Mille cinq cents ans se sont écoulés depuis la mort de l'empereur-dieu Leto II. Libérée du carcan qu'il lui avait imposé, l'humanité a essaimé au-delà des limites de l'espace connu et les factions ayant choisi de rester dans les frontières de l'ancien empire, comme les sorcières du Bene Gesserit, les bio-ingénieurs impies du Bene Tleilax ou les mécaniciens d'Ix, ont perdu tout contact avec celles et ceux qui ont choisi de participer à cette Grande Dispersion.

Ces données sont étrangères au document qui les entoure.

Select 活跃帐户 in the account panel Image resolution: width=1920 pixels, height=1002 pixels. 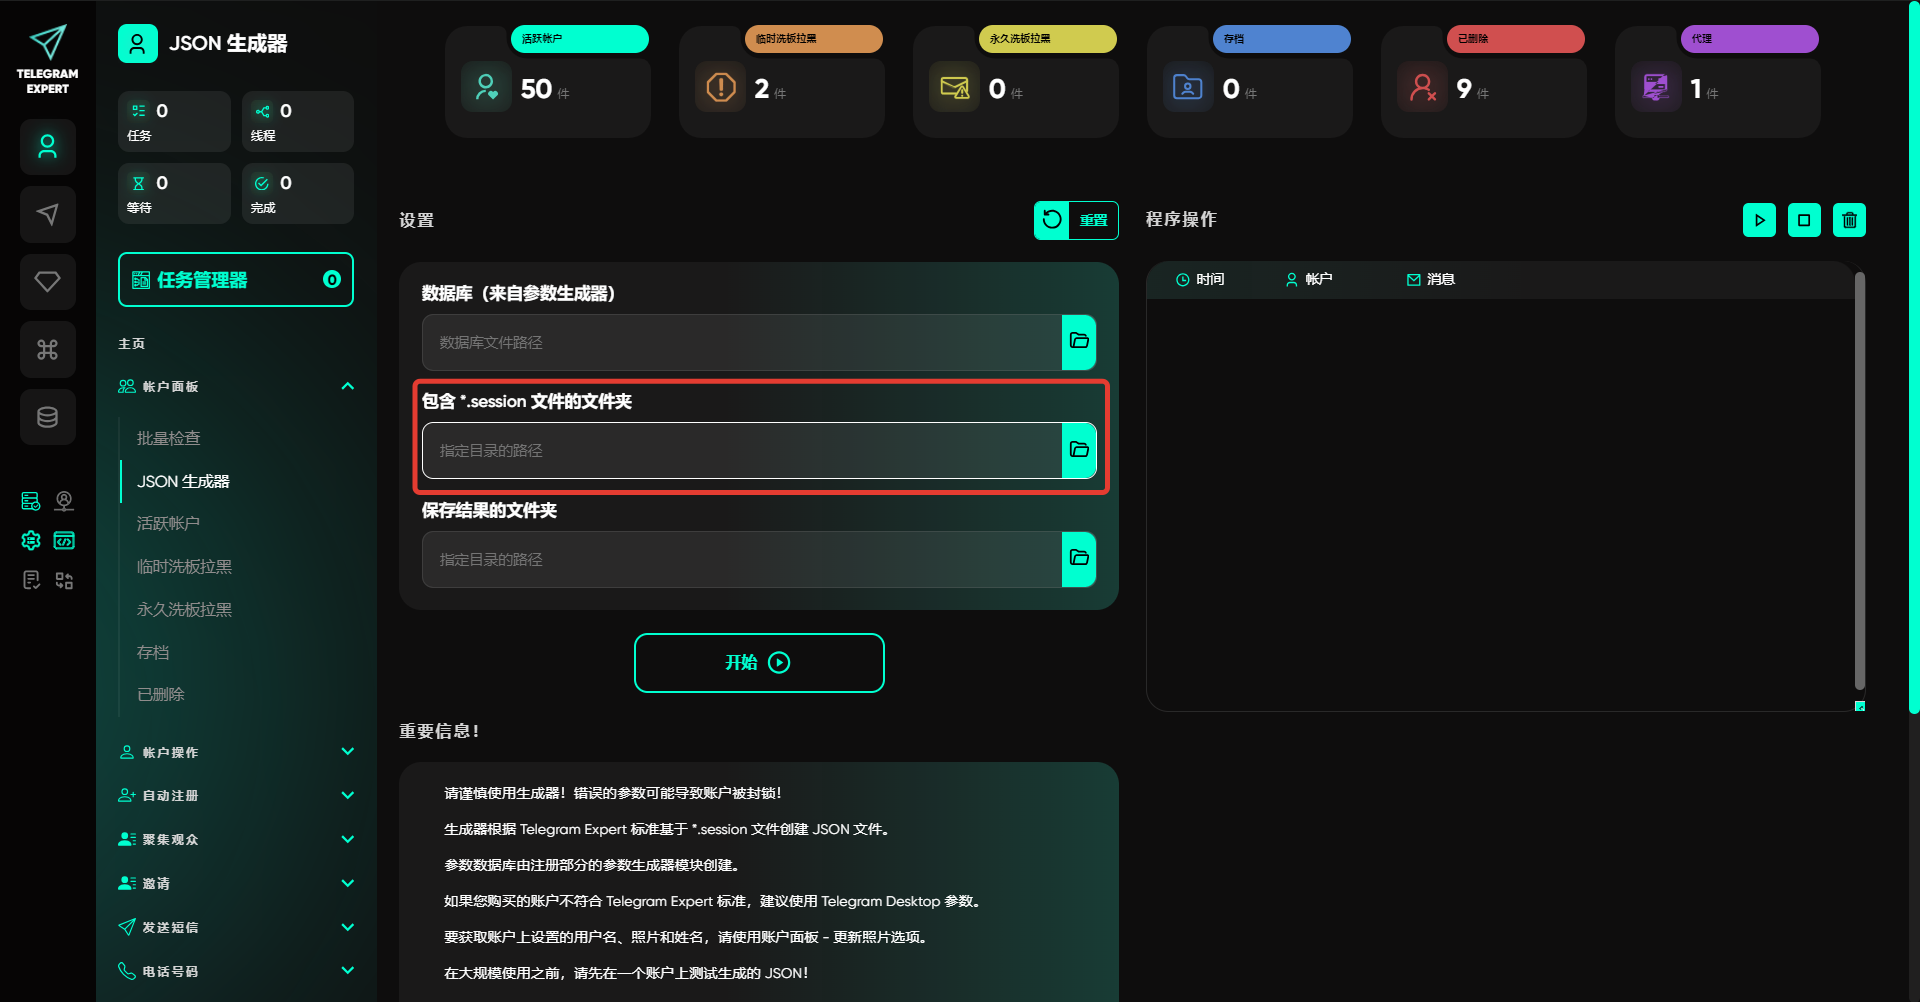tap(168, 523)
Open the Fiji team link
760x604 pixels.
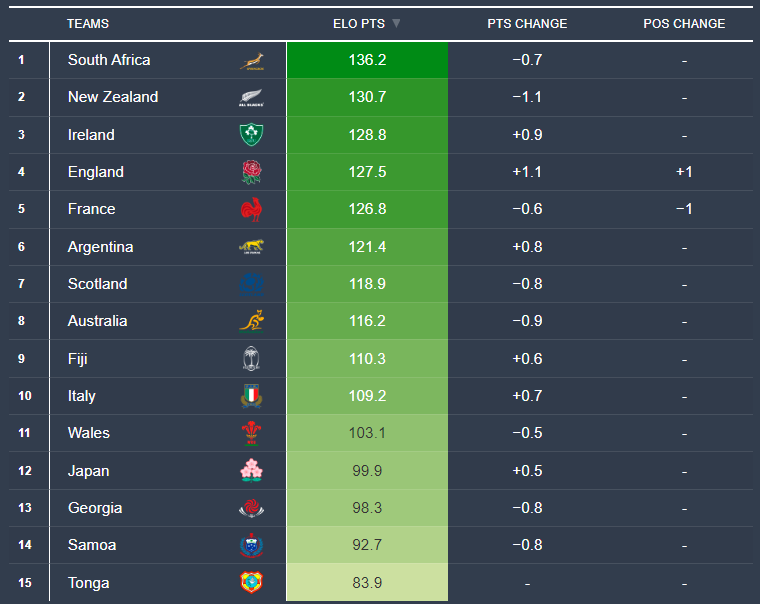pos(78,359)
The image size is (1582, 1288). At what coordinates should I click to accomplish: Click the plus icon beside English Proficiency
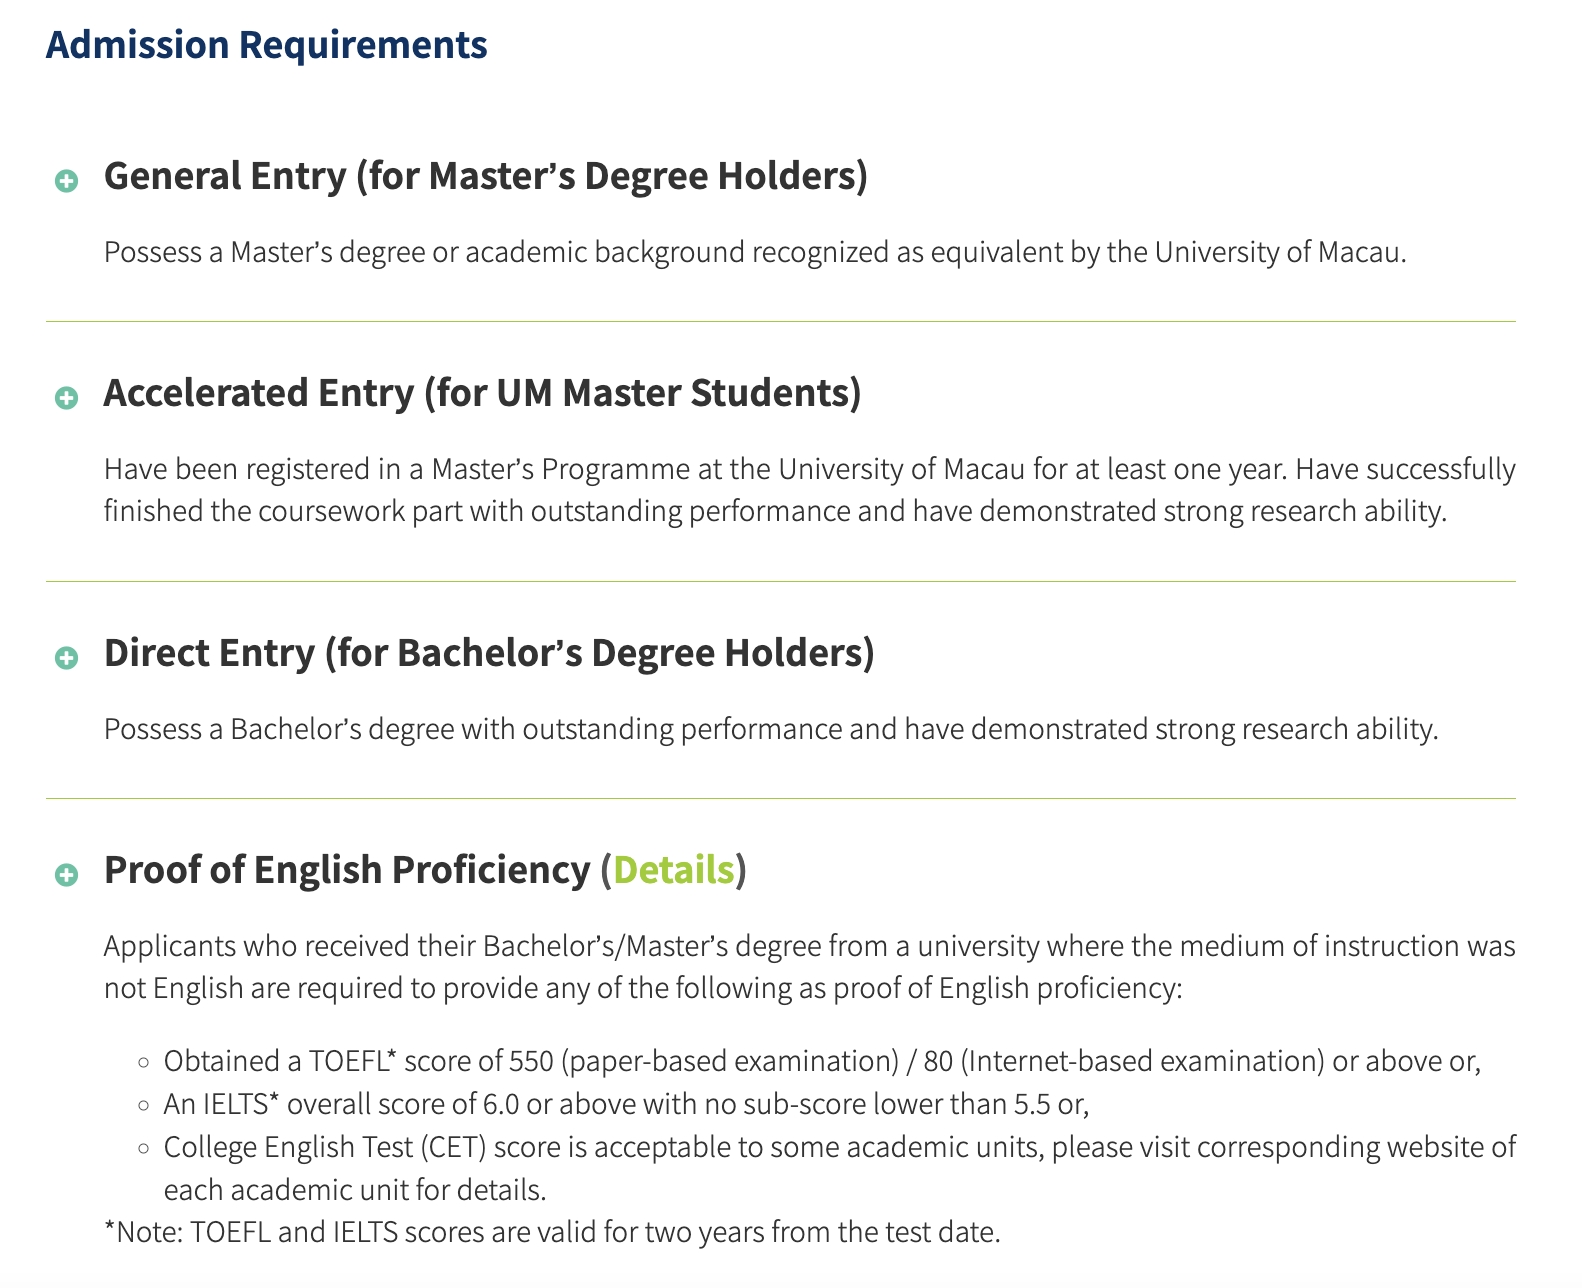coord(66,875)
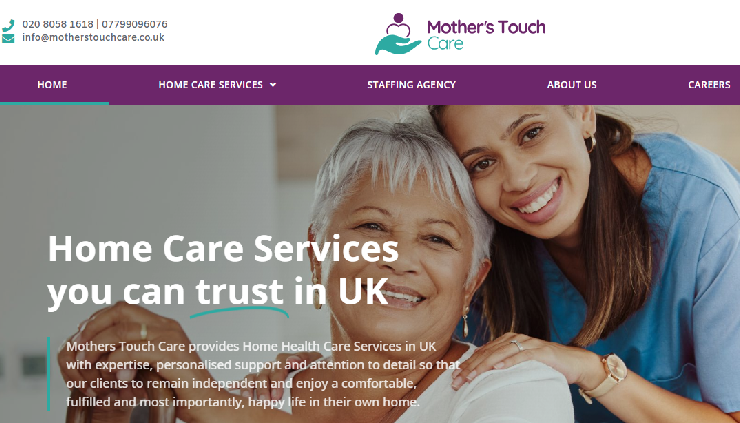Click the phone handset icon
The width and height of the screenshot is (740, 423).
pos(8,25)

Or, voici que les événements se précipitent. Sur Rakis, jadis appelée Arrakis, une jeune fille nommée Sheeana développe la capacité à parler et se faire obéir des terribles vers des sables. Même si la planète ne dispose plus du monopole de l'Épice depuis que les Tleilaxu sont parvenus à la synthétiser, le Bene Gesserit s'intéresse de près à elle. C'est cependant loin d'être leur préoccupation majeure : des revenantes de la Dispersion, les Honorées Matriarches, sèment la mort et la destruction partout sur leur passage et semblent bien décidées à conquérir le vieil empire. Le Bene Gesserit garde tout de même quelques atouts dans sa manche, à commencer par Miles Teg, rejeton des Atréides et génie militaire. Et une inconnue : le dernier ghola de Duncan Idaho, pas encore éveillé à ses vies passées.
Après un nouveau bond de plusieurs centaines d'années en avant dans le futur, Les hérétiques de Dune semble couper les derniers ponts avec le Dune original. La planète-désert, jadis point focal de l'univers connu, n'est plus qu'un monde parmi tant d'autres, dont l'importance n'est plus guère qu'historique, et la majeure partie du livre ne s'y déroule d'ailleurs pas. L'empire galactique n'est plus qu'un souvenir, les grandes maisons comme les Atréides ou les Harkonnen ont complètement disparu, et il ne reste qu'une poignée d'organisations pour faire le lien avec l'époque de Paul Muad'Dib, cinq mille ans (vertige des siècles !) plus tôt.
La principale est le Bene Gesserit. Ses sœurs sont les personnages principaux du roman et Frank Herbert nous présente pour la première fois dans le détail les arcanes les plus secrètes de cet ordre, dont les membres possèdent des pouvoirs prodigieux qu'il était difficile de discerner dans les tomes précédents (incohérence ?). Pour conserver une part d'inconnu dans son récit, Herbert fait interagir le Bene Gesserit avec deux factions aux moyens et aux fins mystérieuses : le Bene Tleilax, déjà présent dans les tomes précédents, et les Honorées Matriarches, qui font leur apparition dans celui-ci. Avec leur penchant pour les altérations génétiques et corporelles, les Tleilaxu sont les parias de l'ancien empire, mais leurs inventions les rendent irremplaçables. Les Matriarches sont quant à elles un miroir déformant placé devant le visage du Bene Gesserit : des femmes qui se servent du sexe comme moyen d'asservissement. Elles font un Grand Méchant efficace et menaçant, mais aussi pas qu'un peu ridicule, somme toute comme les Harkonnen de Dune.
Après un Empereur-Dieu de Dune très contemplatif et bourré de dialogues socratiques, Les hérétiques de Dune offre une intrigue davantage dans la lignée des premiers tomes de la série, avec des intrigues, des mystères et beaucoup de scènes d'action. Le récit est mené avec suffisamment d'adresse pour donner envie de suivre les tribulations des personnages principaux, même si Herbert ne parvient jamais à les rendre aussi attachants que ceux de Dune, et même si leurs plans sont parfois trop obscurs pour que le lectorat puisse vraiment apprécier leur subtilité, et même si l'utilité de certains à l'intrigue globale n'est pas franchement évidente (Sheeana ?).
Mais même avec ces « même si », Les hérétiques de Dune est un roman de space opera raisonnablement distrayant, qui parvient même parfois à faire réfléchir. Si vous avez réussi à finir L'Empereur-Dieu de Dune, vous n'avez aucune raison de ne pas poursuivre la lecture du cycle, vous ne devriez pas être déçu.